We have also recently developed statistical methods to assess variability of splicing ratios, to identify genes with condition specific splicing patterns, and to deconvolute the contribution of expression variation vs splicing variation to the variation in the abundance of alternative splice forms (Gonzalez-Porta, M, Calvo M, Sammeth M and Guigo R. 2011. Genome Research. “Estimation of alternative splicing variability in human populations”).

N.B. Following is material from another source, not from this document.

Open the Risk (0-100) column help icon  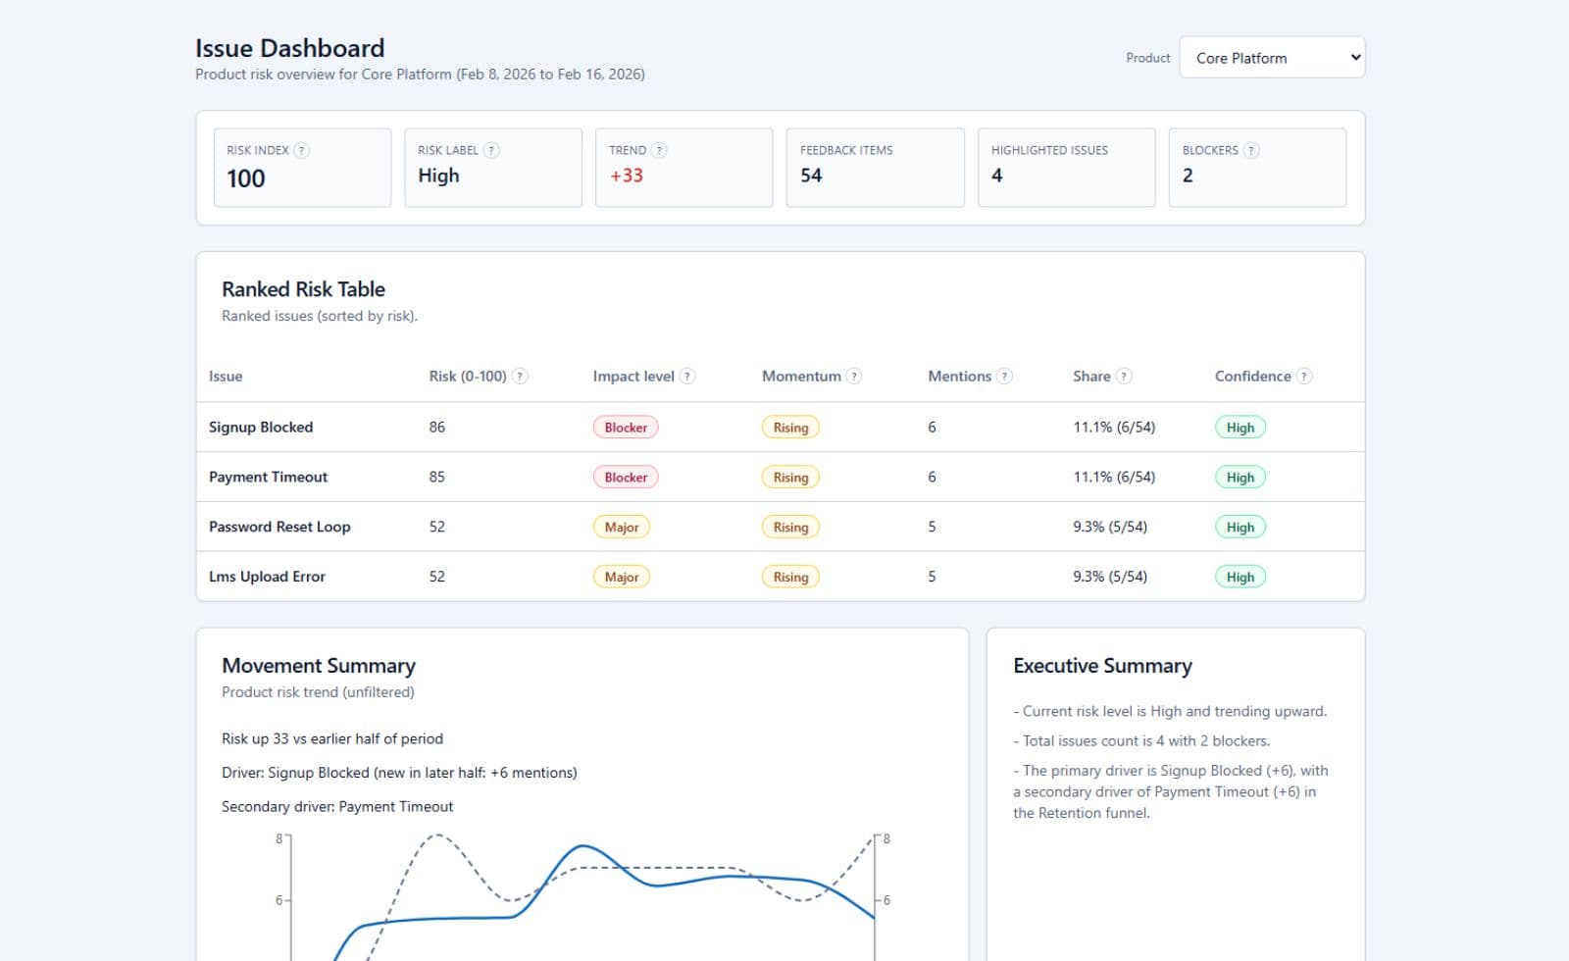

Moreover, by analyzing the ENCODE data using these methods, we have found that a large fraction of the variability in transcript abundance can be simply explained by the variability in global gene expression ("Landscape of transcription in human cell lines". The ENCODE RNA Group, including Djebali S, Lagarde J, Merkel A, Tanzer A, Röder M, Ferreira P, Tilgner H, Gonzalez D, Skancke J, Curado J, Derrien T, Ribeca P, Alioto T, Sammeth M, Kingswood C, Johnson R, Guigó R. In preparation).

Finally, as part of the GENCODE project, we have developed a pipeline for experimental verification of transcript annotations. The pipeline, which we termed RT-PCRSeq, is based on an efficient multiplexing of RT-PCR reactions using high throughput sequencing ("The combination of RT-PCR-seq and RNA-seq is essential to catalog all genic elements encoded in the human genome." Howald C. et al, including Tanzer A, Derrien T, Guigo R. -In preparation-). We have had a long standing interest in the assessment of methods to delineate transcript structures and transcript abundances, and within GENCODE, we have organized RGASP 1 and 2 community benchmark experiments (http://www.gencodegenes.org/rgasp/).  In fact, in this past year we have again participated and helped organize the Sequence Mapping and Assembly Assessment Project (SMAAP -dnGASP and RGASP3-), whose results were presented in a workshop in Barcelona this last April, and consisted of a collaborative effort among researchers to compare and evaluate cutting edge methods and strategies for 2nd generation sequencing data mapping and assembly. This project involved several groups from around the world and allowed us to put to test the different RNASeq analysis tools we have been developing and which we described above (GEM mapper, Flux Capacitor and NextGeneid –ab initio geneid + RNASeq reads and split-mapped introns). Results will be made public and submitted for publication in the course of 2012.